The message, which included a spelling mistake, said: "Thanks to #UniversalCredit, I'm in a permenant (sic) job now".

Several other Twitter users took this as proof the DWP has created fake profiles to write tweets showing support for the welfare reform, which is designed to make welfare simpler by combining six benefits, including Jobseeker's Allowance and Housing Benefit, into one single payment.

The deleted message was seen on the morning a Channel 4 Dispatches investigation was due to reveal how a leaked staff memo at the DWP, entitled "Ideas please: Sinking", suggested a Jobcentre where the scheme has been implemented is struggling to deal with the number of claims.
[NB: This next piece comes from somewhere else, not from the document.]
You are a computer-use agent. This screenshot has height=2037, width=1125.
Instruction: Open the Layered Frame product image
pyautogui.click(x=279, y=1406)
The unnamed worker told Dispatches that the IT system for Universal Credit is "completely unworkable", "badly designed" and is already "out of date".

A DWP spokesperson told the IBTimes UK suggestions they were planting their own praise on Twitter are "utter, utter nonsense".

They said the tweet was meant to include a photo of a woman named Natalie, as a Universal Credit case study to show the success of the scheme; other examples of which the DWP has tweeted.

The message was quickly deleted because of the spelling mistake and they chose not tweet the correction because they did not want to "pander to the crazies" of Twitter.

Universal Credit
The image the DWP said was meant to included in its deleted tweet. DWP

The government's flagship scheme has struggled ever since it was first introduced last April.

In November 2013, the cross-party Public Accounts Committee said the management behind Universal Credit has been "extraordinarily poor" and had cost taxpayers £140m ($238m, €177.6m).

The secretary of state for work and pensions Iain Duncan Smith was also forced to admit in December that the reform will miss its target, after claiming more than one million people will be on the scheme by April 2014.

Smith recently announced that judgments on Universal Credit's performance will not be based on hitting deadlines, as only 15,000 are currently using the system.

"Arbitrary dates and deadlines are the enemy of secure delivery," he said.